地下鉄の先頭車両はがらんどうだった。他の車両には誰かいるかもしれないが、踏み込むほど愚かでもない。ガタゴトと地下深くを突き進むド派手な鉄箱は、ノンストップでカサイまで突っ走る。途中下車する乗客は、少なくともいなかったようだ。

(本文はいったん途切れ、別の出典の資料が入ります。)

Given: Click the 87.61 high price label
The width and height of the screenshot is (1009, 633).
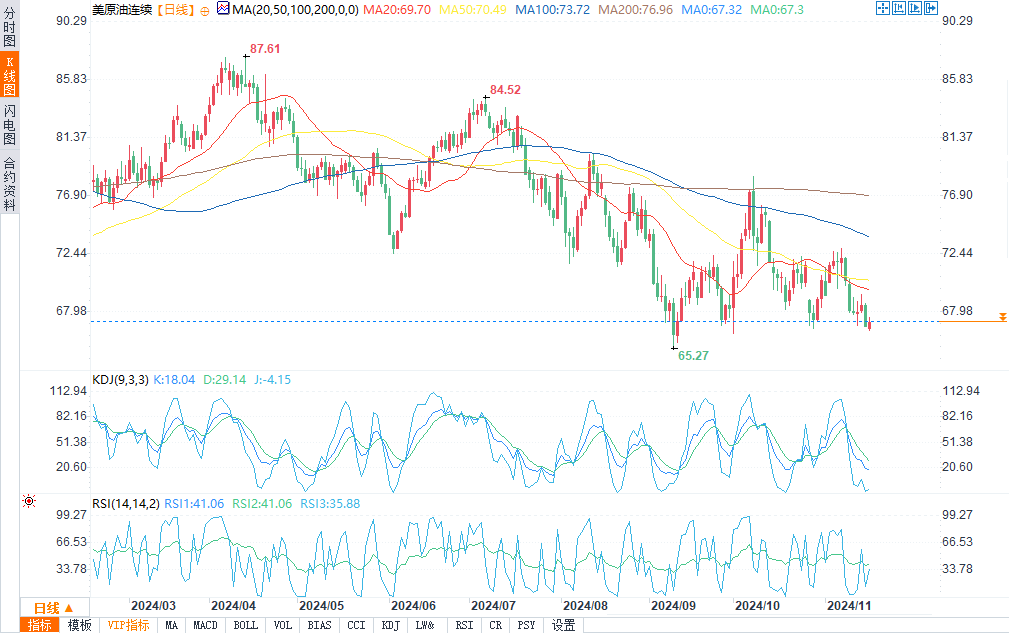Looking at the screenshot, I should click(x=264, y=49).
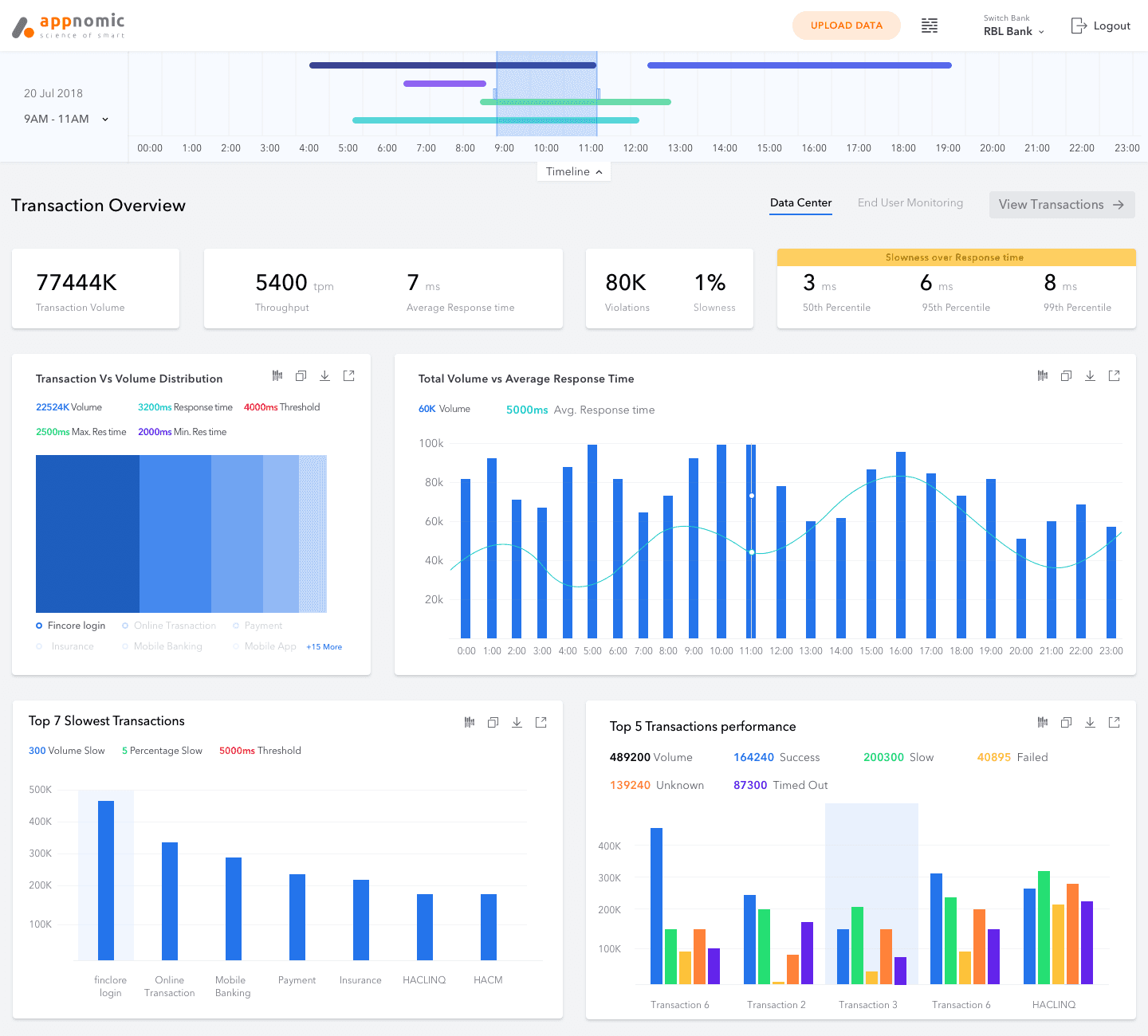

カサイ駅に着き改札口をくぐれば、クダンシタ駅と同型のデーヴィスが特有のイントネーションでアナウンスをしていた。『ご乗車ありがとうございました。デーヴィスはあなたたちと再び会うことを楽しみにしています』――元の英文が透けて見える定型句だ。
「観覧車に乗りたい」
カサイ臨海公園に着くなり、ドロシーはそう切り出した。臨海公園はマダムの管轄ではない。人間がこの土地を捨てた時点で錆び付いていく鉄屑と運命付けられたも同然のオブジェだ。
「今はもう動いてないし、乗れないかもしれないわ」
「大丈夫、いざとなったら入り口をこじ開けるから」
ドロシーの身体能力が人間離れしているとはいえ、それは少し違う気がする。しかしどう説得しようとも「観覧車に乗る」という事実は揺らがないようで、諦めて里砂はドロシーの好きにさせることにした。